Fwd: KWallet weaknesses (was: [PATCH] Make pinentry-qt read and store passphrases in KDE 3.2's wallet)
Dirk Mueller
mueller at kde.org
Fri Dec 5 16:15:36 GMT 2003
On Thursday 04 December 2003 23:21, Ingo Klöcker wrote:
> the following is a short comment from Werner Koch (author of GnuPG) on
> KWallet. A flaw in KWallet is much more serious than a flaw in any
> other KDE program. So we really have to make extra sure that there's no
> flaw in KWallet's crypto code that could cause the data it's supposed
> to protect to be compromised.
Great reasoning, but was it necessary to make it public before the affected
parties were able to investigate the claims and potentially provide a fix?
> * No intialization vector used in CBC mode -> FATAL problem.
As far as I know, KWallet *does* have an initialisation vector for each
folder.
> * Passphrase to key conversion is not one of the standards like
> pkcs#5 or the OpenPGK S2K method. Instead a simple brute force
> thing is tried by repeating the hashing the hash 2000 times. I
> also found no salt!
Thats indeed a problem. However, I doubt that anyone would actually go the way
of trying to brute force the wallet. Its *much* easier to just steal the
unencrypted data while the wallet is unlocked.
As far as I can see, this was not covered by Werner's analysis.
> * The protocol used is not decribed.
It is described in George's slides which he presented at N7y. We also refined
the storage protocol during this session a bit. I agree it might be better to
put that along the source code in CVS.
> * The plaintext files seems to be filled with random during
> initalization. I can't see a reason for this. This won't replace
> an IV.
I think thats a misinterpretation of the code.
> Kwallet as it stands now seems to be a major security problem.
Well, anything that maps n passwords for n > 1 to the safety of one master
password is by definition a security problem. There is nothing to discuss
about that, no matter how clever you design your wallet.
Maybe we should add a disclaimer like "Don't put the authorisation codes
required to launch nuclear weapons into a kwallet. " up when the kwallet is
used for the first time.
However, kwallet has a reason for existence: its extremely nice for
more-or-less throwaway web-accounts. there are dozens of places where you
have to enter one password or the other for some kind of authorisation, like
mailman interfaces, nonpublic webpages etc.
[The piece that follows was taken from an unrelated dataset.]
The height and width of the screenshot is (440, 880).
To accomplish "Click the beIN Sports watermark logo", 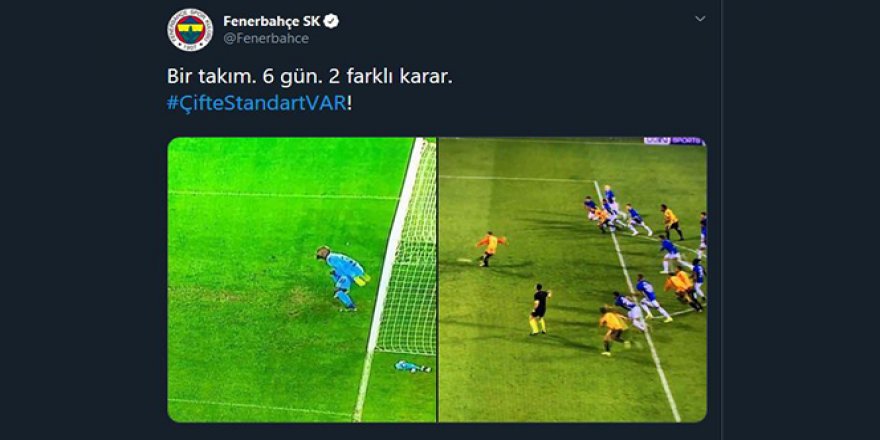I will click(673, 141).
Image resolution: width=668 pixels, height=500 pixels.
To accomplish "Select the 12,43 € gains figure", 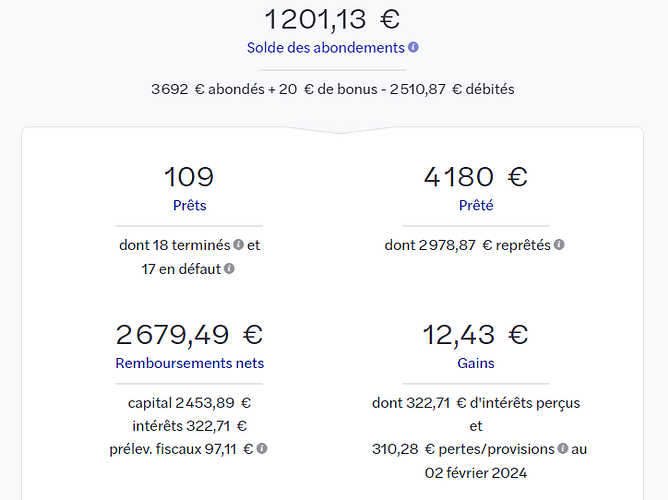I will pyautogui.click(x=475, y=334).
Evidence shows that the plethora of places you can only access with a password
increases drastically. Users cope with this in two ways: a) they use the same
throwaway password for all accounts. b) they deduct the password from the
login page itself. like repeating a word that is shown on the login page, or
some part of the domain/url, possibly slightly altered with a tiny algorithm.
comparing with these two very common strategies, kwallet is like a 10 meter
thick stainless steel dugout.
That said, I think its a much bigger security problem that KMail stores POP3
and IMAP passwords essentially unencrypted in its configuration file rather
than using a kwallet for it.
I tried to talk George into providing different access levels, or passwords
for each kwallet folder (a folder for webaccounts, a folder for mail accounts
and a folder for private data like your credit card number or similiar), but
for some reason we decided against this. Can't actually remember anymore why.
> might be wise to tell George to read Peter Gutmann's recent papers on
> the deficiencies of various VPN protocols.
I fail to see how they affec the wallet. What do you gain by adding protection
against insertion or replay attacks? KWallet is not "talked over the wire".